Required action -> The lines below, all of them, should be returned exactly as they appear.

*** Block opens ***

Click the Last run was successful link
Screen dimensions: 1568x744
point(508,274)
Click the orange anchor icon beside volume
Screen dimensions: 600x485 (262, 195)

*** Block closes ***

Task solution ->
Click the Last run was successful link
Screen dimensions: 1568x744
point(508,274)
Click the orange anchor icon beside volume
Screen dimensions: 600x485 (262, 195)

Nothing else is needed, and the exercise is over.